The news out of Texas is depressingly familiar.
The Lone Star State is in the process of reviewing public school social studies textbooks. Texas, as you might have noticed, is a large state. It has no shortage of first-class public and private universities. These institutions are full of scholars who have expertise in areas like history, civics, economics and so on.
Thus, it would seem that there would be absolutely no difficulty in finding qualified individuals in Texas to review these books. And there’s not. Many of these professors are eager to help and have volunteered their time.
Yet, a recent analysis by the Texas Freedom Network (TFN) shows that out of more than 140 individuals appointed to the review panels, just three are current faculty members at Texas institutions of higher education.
Worse yet, TFN learned that more than a dozen academics at Texas universities applied to be on the panels but were rejected. Among them are the chair of the History Department at Southern Methodist University and several faculty members at the University of Texas.
So if these men and women aren’t getting slots on the panels, who is? TFN points out that “political activists and individuals without social studies degrees or teaching experience got places on the panels.”
One man who won a coveted slot is Mark Keough. Keough is not a professor. He’s currently seeking a seat in the Texas House of Representatives as a Republican. Keough, TFN notes, is a pastor who has degrees in theology – but he’s not a teacher and has no experience in social studies.
In fact, he seems woefully uniformed about some aspects of American history. TFN reports that Keough told the Montgomery County Tea Party that he does not “believe that there is a separation of church and state in the Constitution.”
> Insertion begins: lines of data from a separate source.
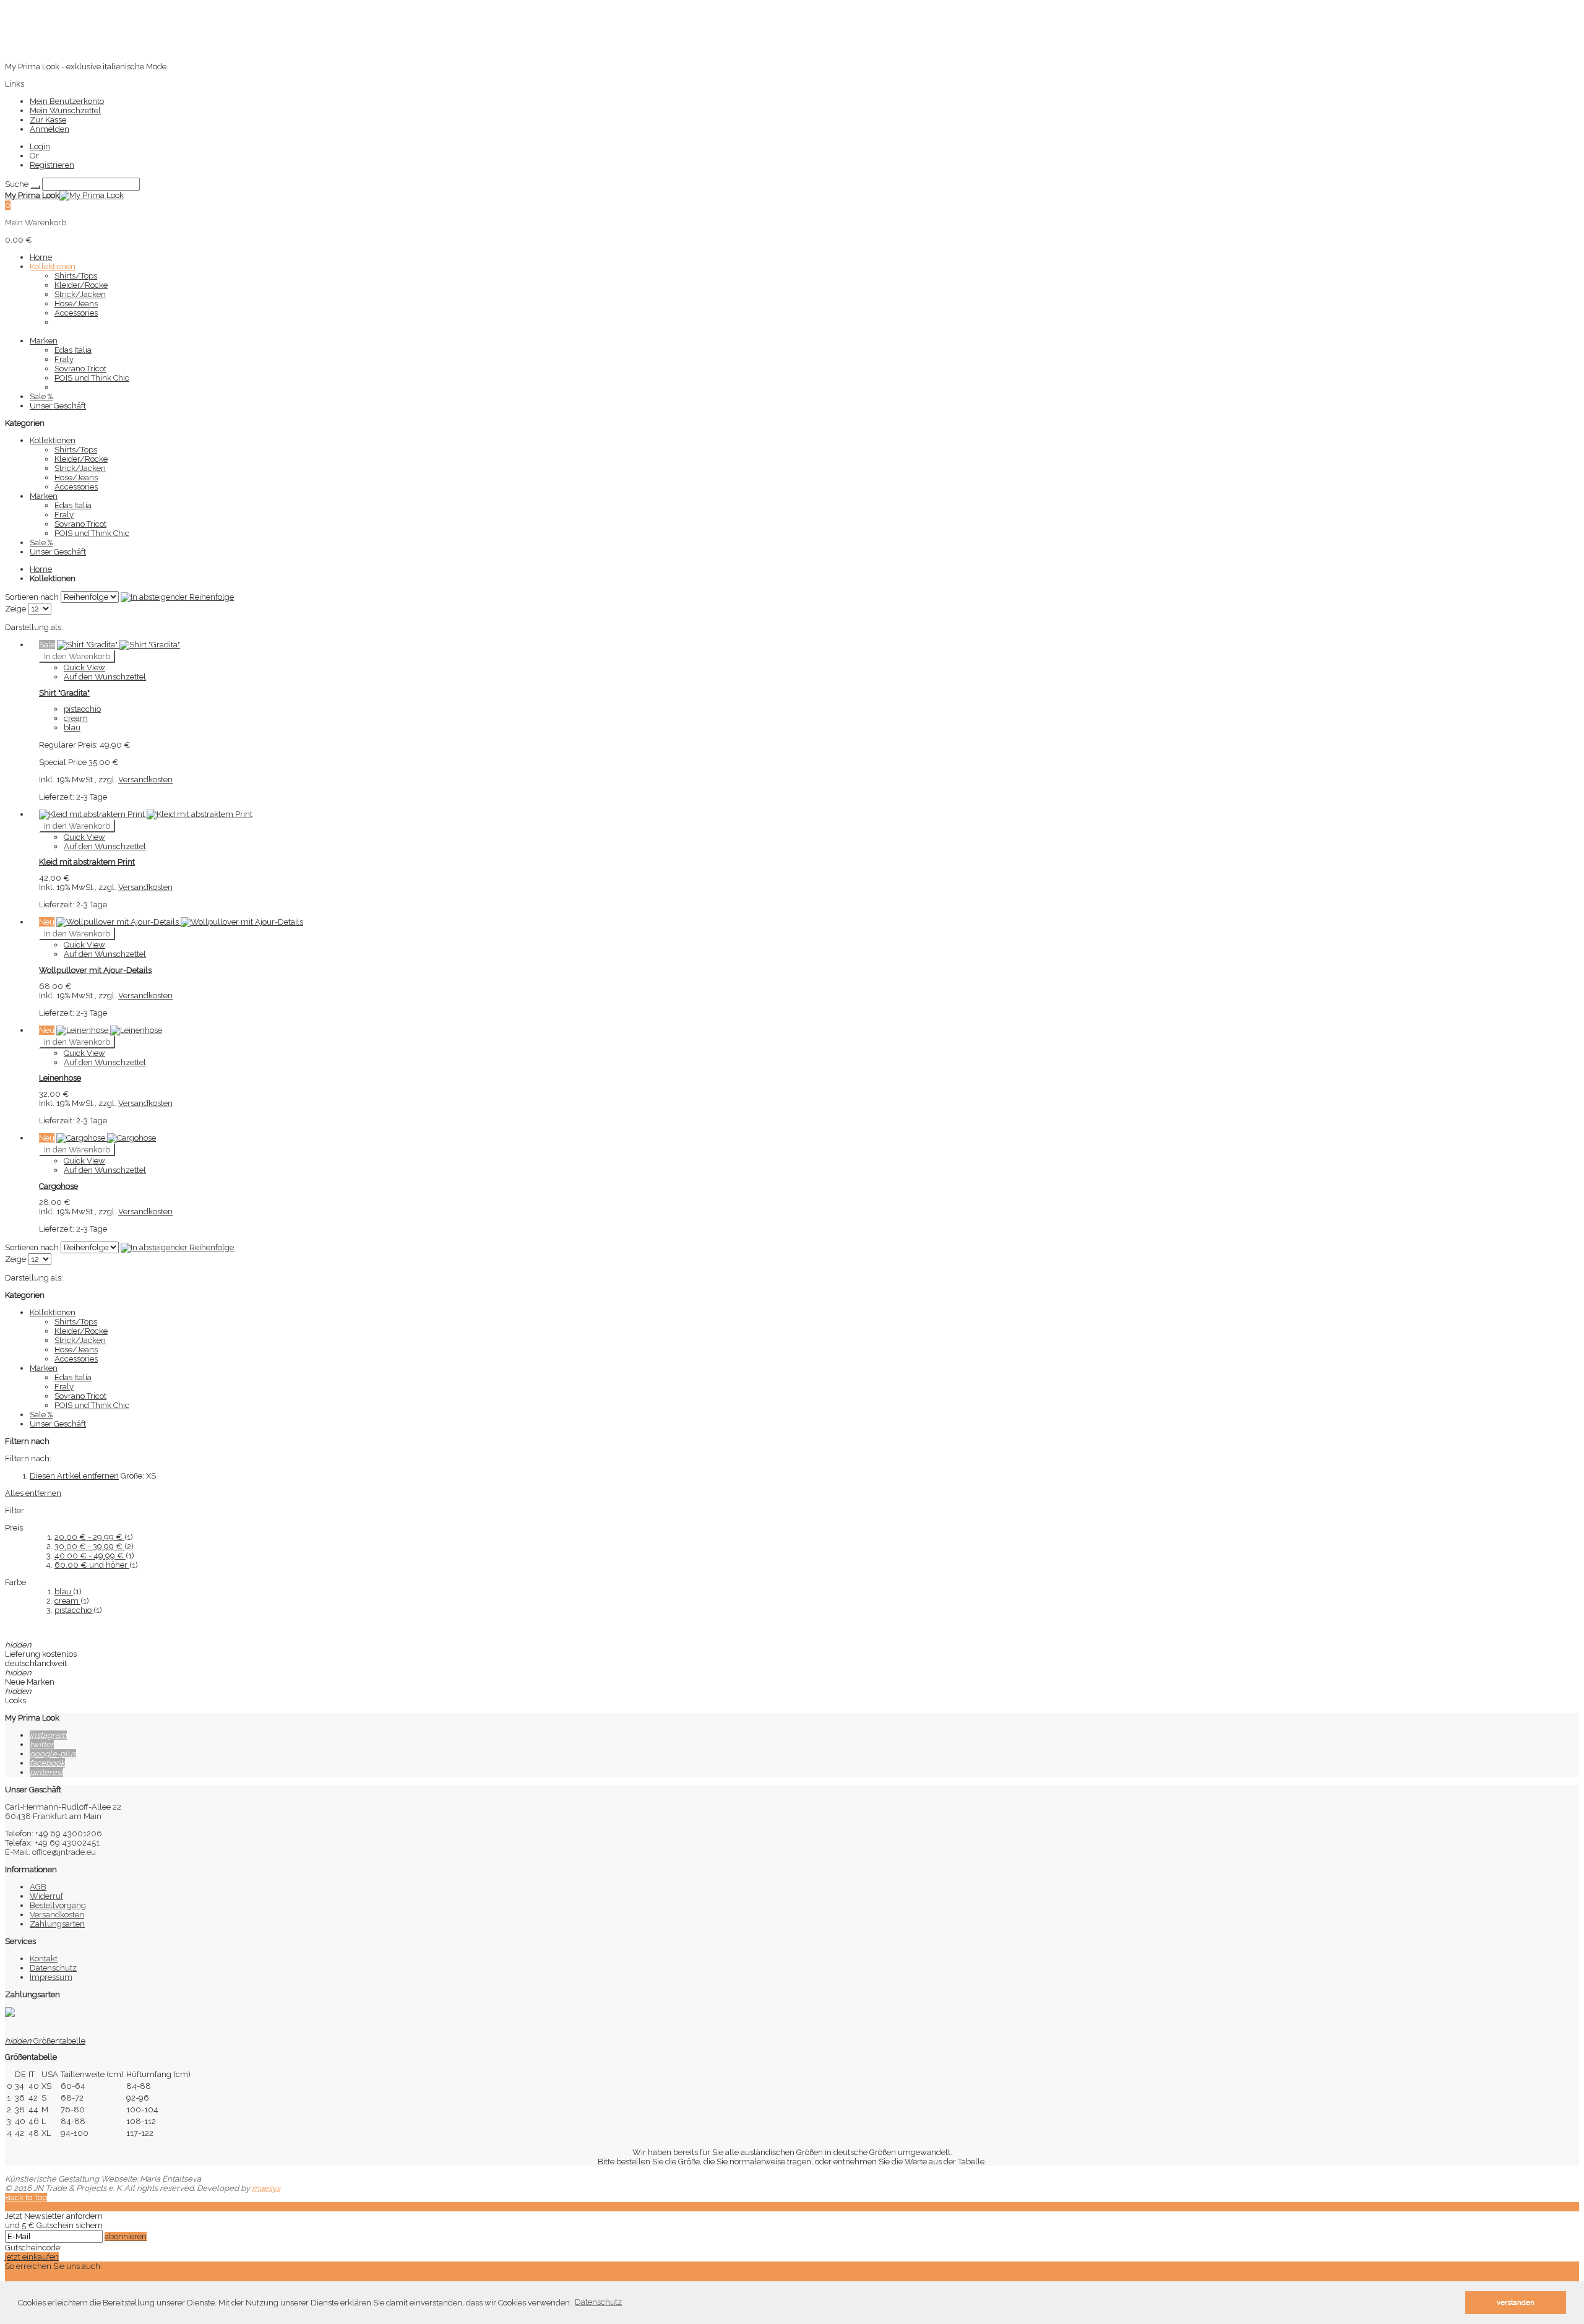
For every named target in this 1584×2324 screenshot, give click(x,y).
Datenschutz (53, 1967)
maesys (266, 2188)
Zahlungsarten (57, 1924)
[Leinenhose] (109, 1030)
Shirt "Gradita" (64, 693)
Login (40, 146)
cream (67, 1600)
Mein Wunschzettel (65, 110)
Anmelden (49, 129)
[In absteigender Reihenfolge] (177, 597)
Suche (16, 184)
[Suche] (35, 187)
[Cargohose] (106, 1138)
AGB (38, 1886)
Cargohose (58, 1186)
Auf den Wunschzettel (105, 676)
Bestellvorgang (58, 1905)
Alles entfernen (33, 1493)
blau (63, 1591)
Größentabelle (45, 2040)
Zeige (15, 608)
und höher (91, 1565)
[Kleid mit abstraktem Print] (145, 814)
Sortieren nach (32, 597)
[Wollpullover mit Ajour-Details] (179, 922)
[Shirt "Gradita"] (118, 644)
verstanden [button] (1515, 2302)
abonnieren (126, 2236)
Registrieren (52, 165)
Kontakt (44, 1958)
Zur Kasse (48, 119)
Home (41, 569)
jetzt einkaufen (32, 2256)
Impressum (51, 1977)
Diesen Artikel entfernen (74, 1475)
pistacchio (73, 1610)
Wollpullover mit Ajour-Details (95, 970)
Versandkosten (145, 779)
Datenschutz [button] (598, 2302)
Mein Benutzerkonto (67, 101)
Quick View (84, 667)
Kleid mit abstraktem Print (87, 861)
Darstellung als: (34, 627)
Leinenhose (60, 1077)
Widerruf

“It is amazing that missing from these panels are many faculty members from our best universities who were willing to serve,” TFN President Kathy Miller said in a press statement. “Yet someone like Mr. Keough, who denies the existence of one of our country’s most important principles, is granted a platform he could use to play politics with the education of millions of Texas schoolchildren.”
Texas’ State Board of Education will vote on adopting the new books in November. For years, the Board has been caught up in “culture war” battles. Last year, creationists on the Board pushed for books “to strike the final blow to the teaching of evolution.”
The attempt to undermine the teaching of evolution in Texas public schools was aided and abetted by textbook reviewers who simply weren’t qualified to weigh in on real science.
After that embarrassing debacle, Board members approved a procedural change designed to get more actual public school teachers front and center on the review panels. That was an important alteration, but it may not have gone far enough. There are more teachers on the panels this year, but these bodies continued to be littered with partisan activists whose top priority is sectarian indoctrination, not sound education.
Getting these people off the panels is the change Texas truly needs.